> [SOURCE EXTRACT]

= = = = =

Hi Mike! Long time - super nice to see your name in my HN feed. I’ll fight you o...

mike_hearn · 2026-04-26T13:06:58 1777208818

Hello, long time no see :)

I know the argument about how each individual model is profitable, as made by Anthropic, but I have a hard time believing it. This isn't congruous with what we actually see: losses seem to be driven by systematic underpricing.

An obvious example of this is Sora, recently killed because it generated $2.1M in lifetime revenue and reportedly cost anywhere between $1M-$15M per day in compute alone - that's excluding training costs. It's quite hard to find any examples in history of a product being subsidized to that kind of level. So when people say things like "inference is profitable" it's clear that they're handwaving away some details, because that was one case where inference was not only unprofitable but comically so. Maybe they mean it's profitable for specific workloads or for specific companies, but it's more likely that the argument is too general to encompass such details.

OK but what about pure text inference?

We know that workload is hopelessly unprofitable too. Anthropic just told us a few days ago: "When we launched Max a year ago it didn't include Claude Code, Cowork didn't exist, and agents that run for hours weren't a thing. Max was designed for heavy chat usage, that's it".

= = = = =

> [DATASET CONTENT]
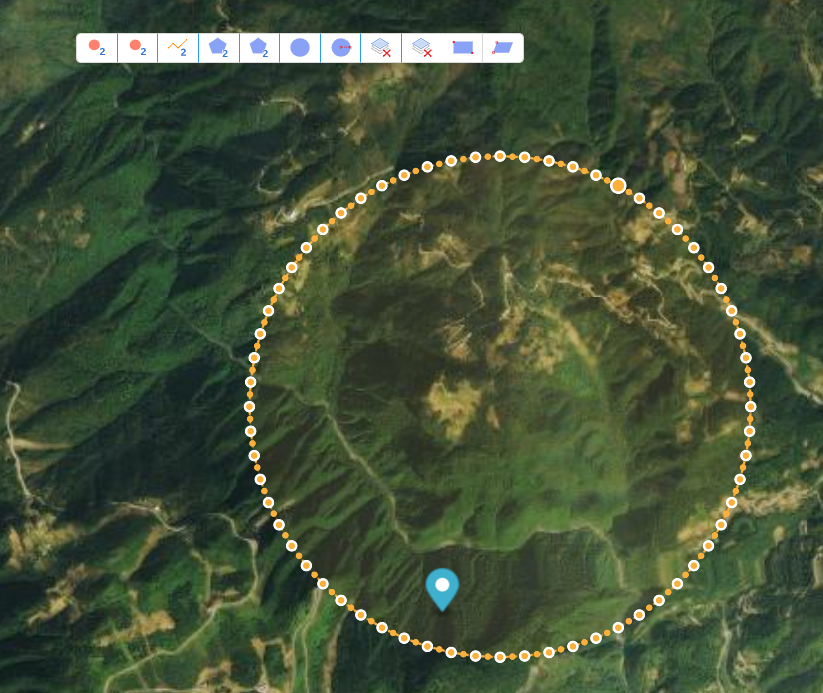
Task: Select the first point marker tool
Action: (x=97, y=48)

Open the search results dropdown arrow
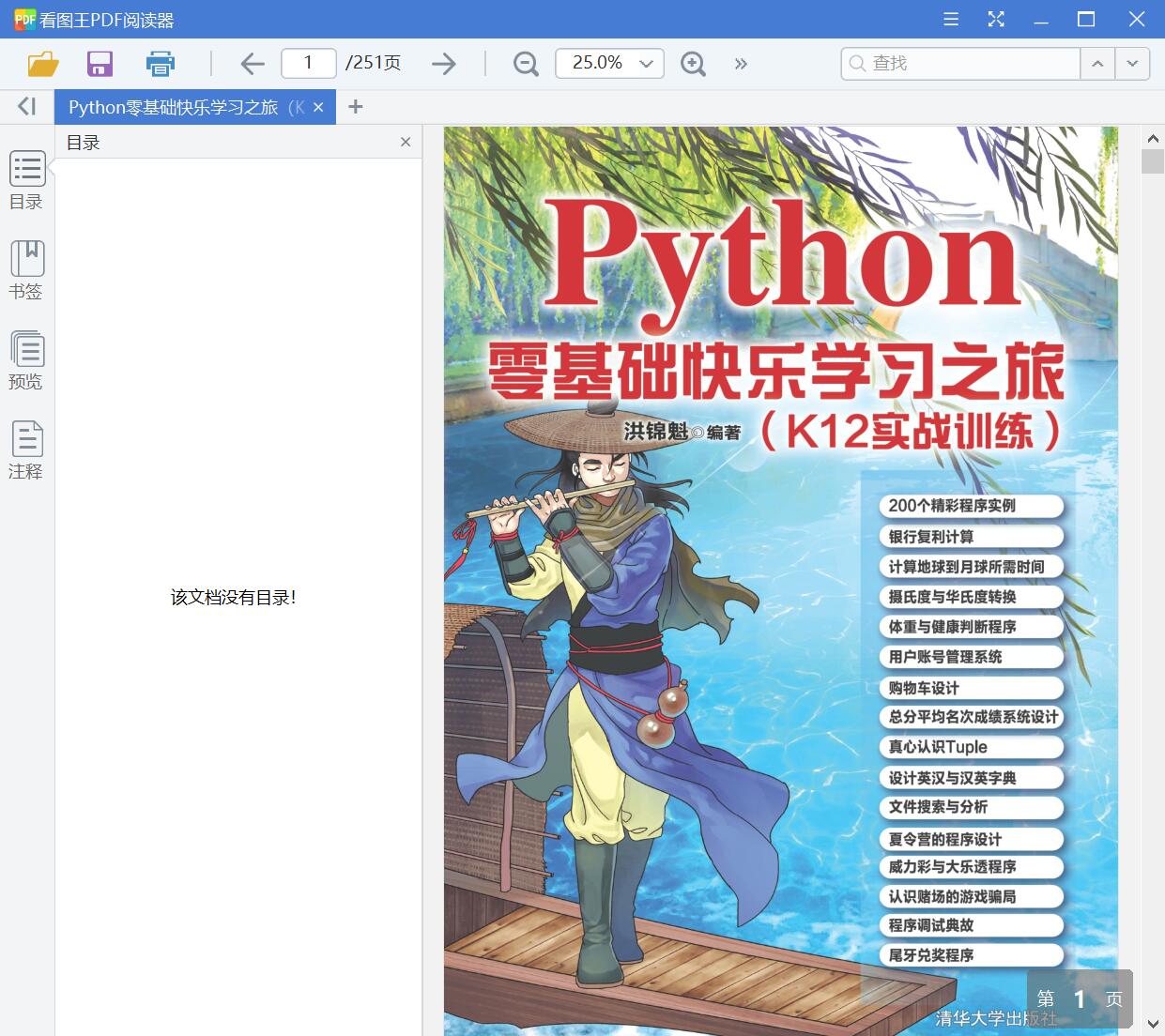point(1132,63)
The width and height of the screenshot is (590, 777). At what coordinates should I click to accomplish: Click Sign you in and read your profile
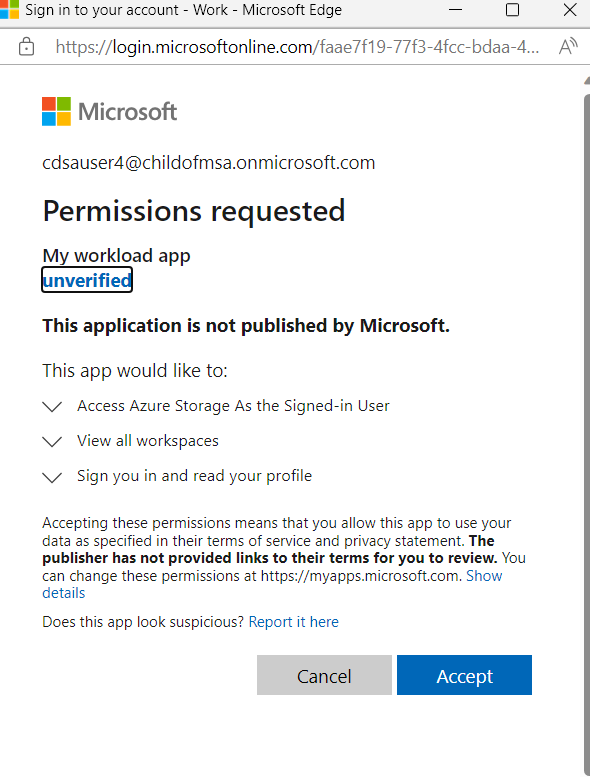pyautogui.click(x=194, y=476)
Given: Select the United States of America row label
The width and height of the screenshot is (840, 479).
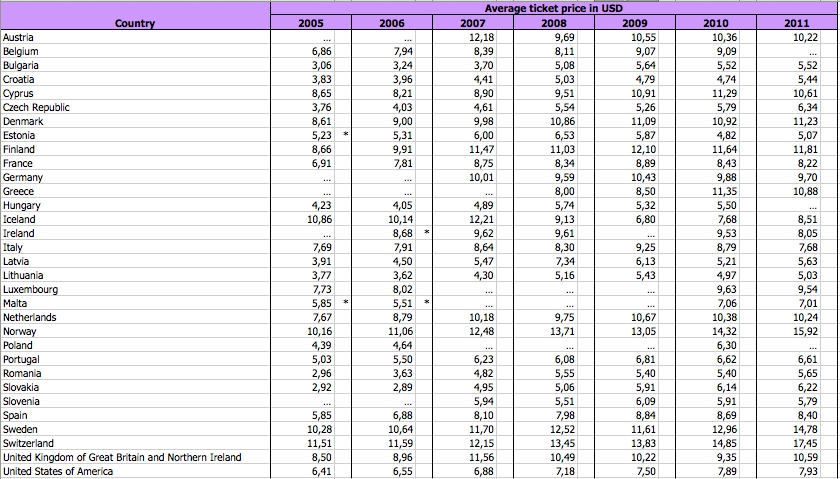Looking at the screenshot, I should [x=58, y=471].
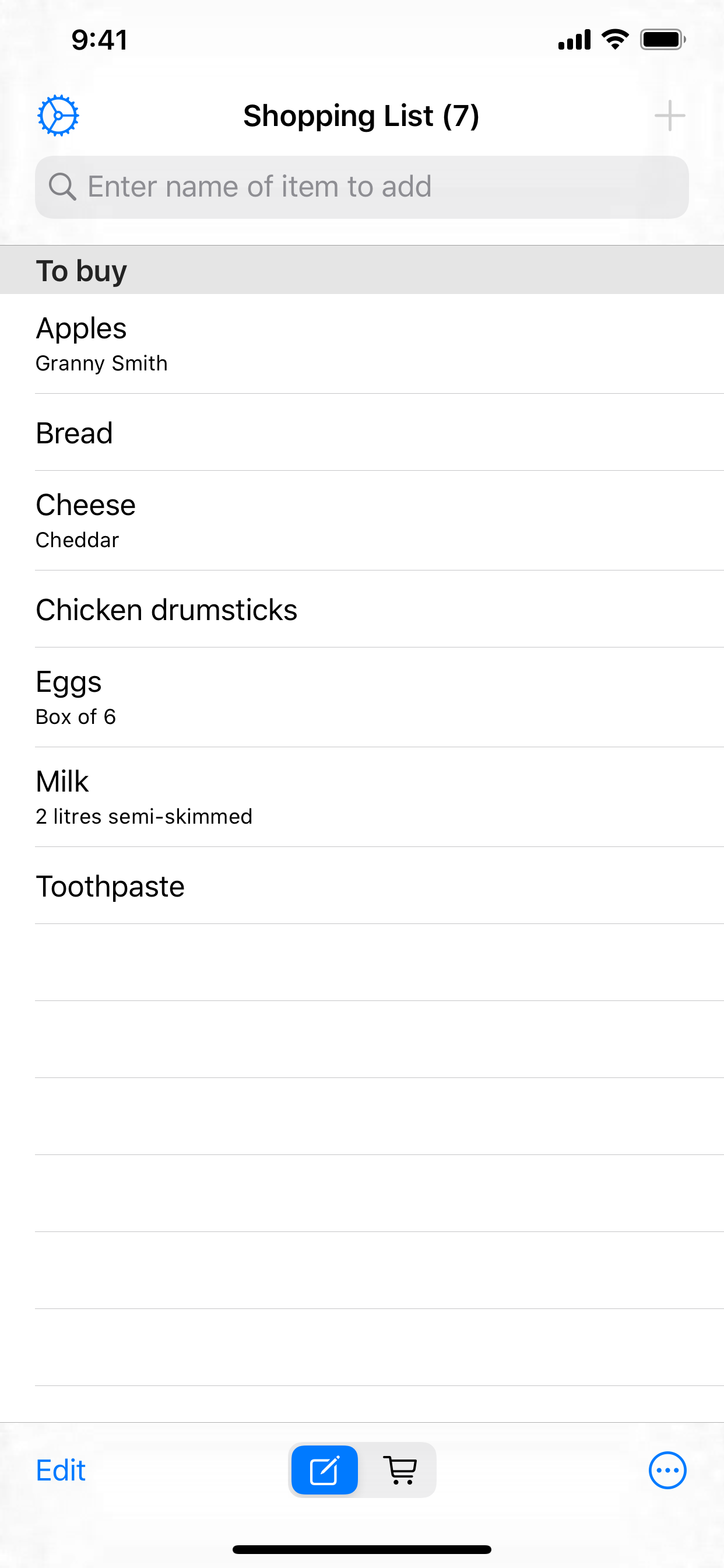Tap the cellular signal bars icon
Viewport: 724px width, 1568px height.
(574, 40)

= = = = =

> [WORK TO COMPLETE] Copy the part of the forum thread starting with "An obvious example" and going on through "pure text inference?", word for word. The records are separate from the forum thread and stand apart from it.

> [ANSWER BOX]
An obvious example of this is Sora, recently killed because it generated $2.1M in lifetime revenue and reportedly cost anywhere between $1M-$15M per day in compute alone - that's excluding training costs. It's quite hard to find any examples in history of a product being subsidized to that kind of level. So when people say things like "inference is profitable" it's clear that they're handwaving away some details, because that was one case where inference was not only unprofitable but comically so. Maybe they mean it's profitable for specific workloads or for specific companies, but it's more likely that the argument is too general to encompass such details.

OK but what about pure text inference?